Russell L. Harris rlharris at oplink.net
Thu Apr 9 23:40:45 PDT 2009


Will Willis wrote:
> Ditto on the upgrading. I've considered moving to a hosted solution for 
> this reason.
> 
> Have a look at Motion, http://movabletype.com/motion/ their newest (and 
> more *social*) offering.
> 
> Dig into the code, it's a great code base. 
> 
> While on the subject, I found this interesting too: 
> http://shaderlab.com/six-apart-core-javascript/
> 
> 
> -Will
> 
> 
> On Thu, Apr 9, 2009 at 7:55 PM, G. Wade Johnson <gwadej at anomaly.org 
> <mailto:gwadej at anomaly.org>> wrote:
> 
>     On Thu, 09 Apr 2009 18:30:57 -0500
>     "Russell L. Harris" <rlharris at oplink.net
>     <mailto:rlharris at oplink.net>> wrote:
> 
>      > I looked at blogging packages a couple of years ago.  Back then,
>      > WordPress appealed to me.  But over the past year or so, WordPress
>      > has been issuing a new release every few months, and upgrading to a
>      > new release can take an hour or more.  Such devotion may be merited
>      > by a religion, but not by a blogging tool.
>      >
>      > Somehow I overlooked Moveable Type, together with the fact that MT is
>      > written in Perl.
>      >
>      > My blog has static content -- an article is added once or twice a
>      > week, and there is no provision for comments or user interaction.  A
>      > visitor should be able to see an index of article titles, and he
>      > should be able to print out individual articles.
>      >
>      > While I am searching with Google to seet the pros and cons of
>      > switching from WP to MT, I thought it might be well to inquire as to
>      > how MT rates among members of the Perl community.
> 
>     I don't know about everyone else. I've been using MT for quite a while.
>     My biggest problem is that it works well enough that I forget to
>     upgrade.
> 
>     G. Wade

Thanks for the confirmation, guys.  I'm going to take the plunge.

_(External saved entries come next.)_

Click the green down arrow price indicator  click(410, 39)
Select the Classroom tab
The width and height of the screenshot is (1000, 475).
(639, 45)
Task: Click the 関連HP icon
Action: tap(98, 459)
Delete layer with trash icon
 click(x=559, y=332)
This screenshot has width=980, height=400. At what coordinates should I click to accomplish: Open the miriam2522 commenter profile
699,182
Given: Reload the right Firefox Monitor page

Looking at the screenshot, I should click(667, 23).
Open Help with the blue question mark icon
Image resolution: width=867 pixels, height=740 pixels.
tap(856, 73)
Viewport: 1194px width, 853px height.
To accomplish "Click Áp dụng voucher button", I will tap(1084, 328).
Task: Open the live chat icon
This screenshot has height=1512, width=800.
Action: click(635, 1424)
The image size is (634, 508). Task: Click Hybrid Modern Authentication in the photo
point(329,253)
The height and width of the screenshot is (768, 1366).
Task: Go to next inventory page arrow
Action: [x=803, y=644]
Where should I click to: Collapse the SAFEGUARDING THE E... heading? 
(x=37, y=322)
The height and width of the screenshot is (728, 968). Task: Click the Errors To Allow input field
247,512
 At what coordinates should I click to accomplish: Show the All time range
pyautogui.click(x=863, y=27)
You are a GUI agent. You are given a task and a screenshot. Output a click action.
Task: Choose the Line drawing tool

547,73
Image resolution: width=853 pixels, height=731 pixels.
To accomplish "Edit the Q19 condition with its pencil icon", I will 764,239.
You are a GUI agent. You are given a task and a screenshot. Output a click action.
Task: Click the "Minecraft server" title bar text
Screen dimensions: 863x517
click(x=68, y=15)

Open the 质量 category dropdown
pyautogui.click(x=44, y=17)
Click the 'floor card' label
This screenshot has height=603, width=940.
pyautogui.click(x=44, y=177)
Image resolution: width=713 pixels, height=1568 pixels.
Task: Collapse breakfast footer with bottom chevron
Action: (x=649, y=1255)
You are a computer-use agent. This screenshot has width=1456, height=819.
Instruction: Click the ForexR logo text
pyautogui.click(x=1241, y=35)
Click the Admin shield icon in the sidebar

I've spent the evening downloading and reading the documentation for 
MovableType.  I am relieved to learn that the RSS feed has been 
reinstituted to release 4, and that release 4 now includes enclosures 
for files external to the blog server.  And I found an article on 
creating a printer-friendly template.

Regrettably, there does not appear to be an O'Reilly book on MovableType.